I think this [0] is worth reading before starting a project in julia (it's quite shocking). Does anyone know if anything has changed in julia's development process over the last year?
1. Insufficient testing & coverage. Code coverage is now at 84% of base Julia, from somewhere around 50% at the time he wrote this post. While you can always have more tests (and that is happening), I certainly don't think that this is a major complaint at this point.
2. Package issues. Julia now has package precompilation so package loading is pretty fast. The package manager itself was rewritten to use libgit2, which has made it much faster, especially on Windows where shelling out is painfully slow.
3. Travis uptime. This is much better. There was a specific mystery issue going on when Dan wrote that post. That issue has been fixed. We also do Windows CI on AppVeyor these days.
4. Documentation of Julia internals. Given the quite comprehensive developer docs that now exist, it's hard to consider this unaddressed:
> The main valid complaints [...] the legitimate issues raised [...]
This is a really passive-aggressive weaselly phrasing. I’d recommend reconsidering this type of tone in public discussion responses.
Instead of suggesting that the other complaints were invalid or illegitimate, you could just not mention them at all, or at least use nicer language in brushing them aside. E.g. “... the main actionable complaints...” or “the main technical complaints ...”
* * *
> [...] I certainly don't think that this is a major complaint at this point. [...] it's hard to consider this unaddressed [...] fixed
After reading the original post and your responses, I think the responses come across as pretty smug and dismissive.
Third-party readers would probably be more optimistic if you just left it at “we’ve made a lot of improvement since then and we’re still working on it” or similar.
Sorry if it came off as smug or dismissive, that was not the intention. I was trying to be precise – we haven't fixed everything that Dan complained about, but some of those complaints were very subjective or things that I didn't think were fair and therefore wouldn't claim to have fixed.
I read the final line completely differently to you. I read it as saying that the aforementioned issues were definitely legitimate and have therefore been addressed.
However, like you, I noted that some of the complaints had not been accepted.

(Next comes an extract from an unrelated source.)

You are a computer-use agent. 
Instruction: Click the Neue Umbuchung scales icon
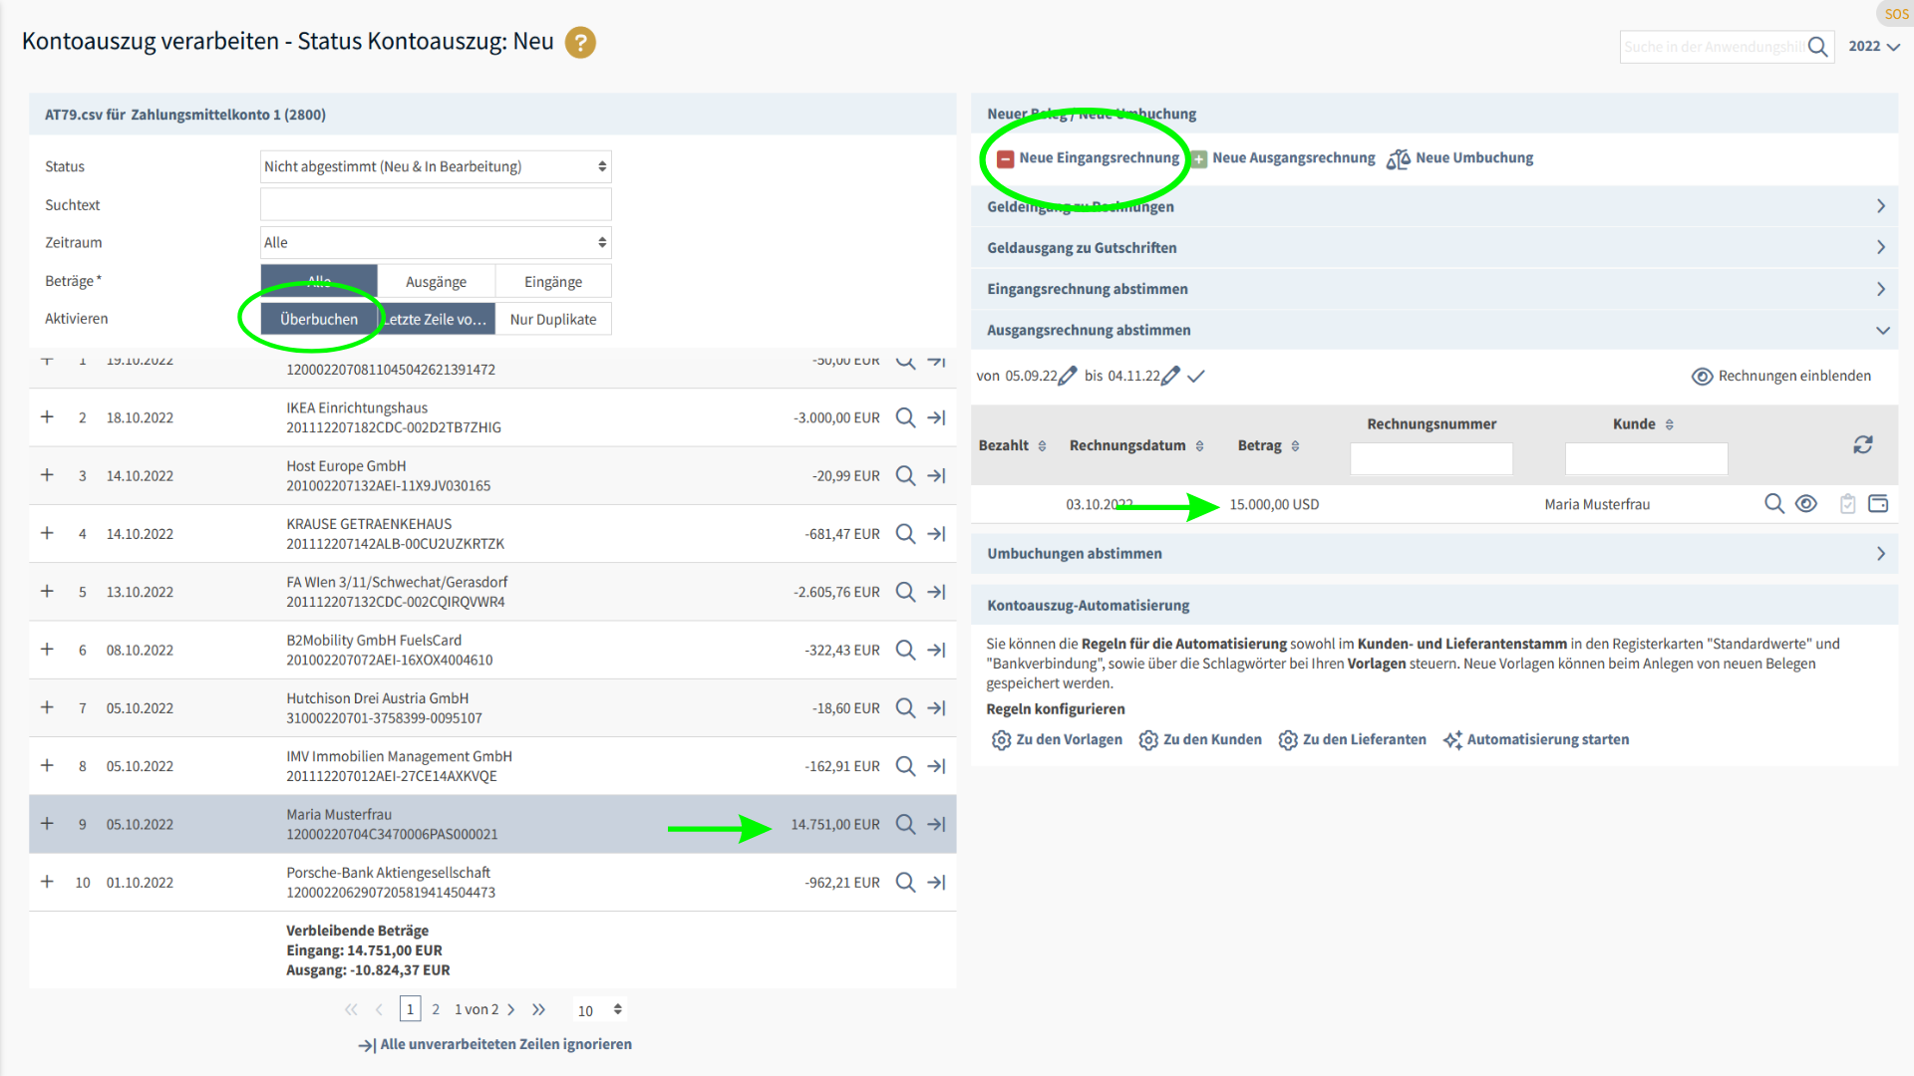[1398, 158]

This article was pointed out to me, more than once now, as a user of Julia. However, I don't see that it has too much relevance to me as a user of the language, even if its quite outdated points were still valid today.

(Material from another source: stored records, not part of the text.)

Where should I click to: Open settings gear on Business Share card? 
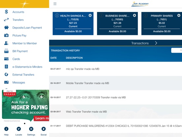pos(135,15)
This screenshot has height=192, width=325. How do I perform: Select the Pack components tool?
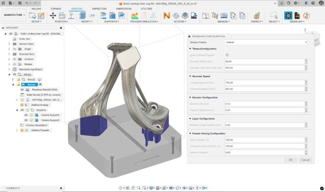pos(62,16)
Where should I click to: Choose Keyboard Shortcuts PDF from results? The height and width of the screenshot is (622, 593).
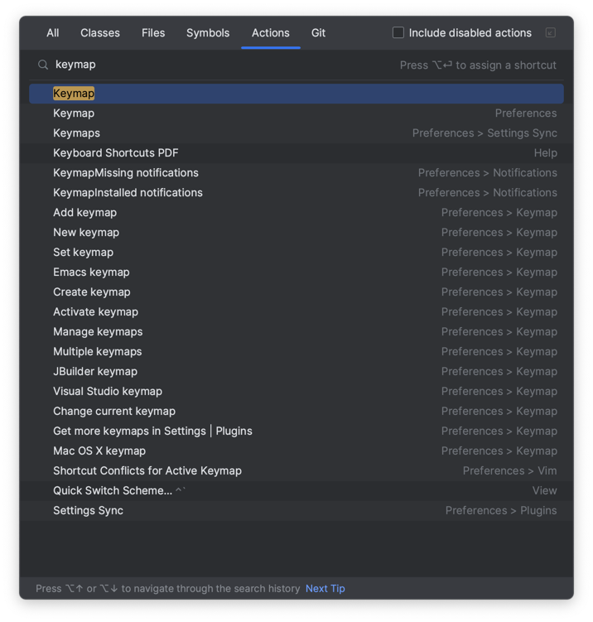[x=297, y=153]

I am part of a team that now has over 60,000 lines of Julia code in our computer algebra package(s), and the intersection between our experience as users and the points danluu made is almost nil.
If one looks at the ranking of the language on Tiobe, it's quite obviously being used a lot for a language that hasn't even reached 1.0 yet.
I think the issues one is likely to have with Julia as an evolving language have completely moved on from those made in danluu's article. In fact, it might be useful for someone to write a "constructive criticism" blog article about the state of affairs today.
My personal opinion is that I would wait until 1.0 (which will arrive in less than 2 years time) if I were a fortune 500 company, unless you really need to be ahead of the game and are prepared to contribute to the development of the actual language itself. But for just about anything else, if you need the features Julia provides, it's probably vastly superior to the alternatives today.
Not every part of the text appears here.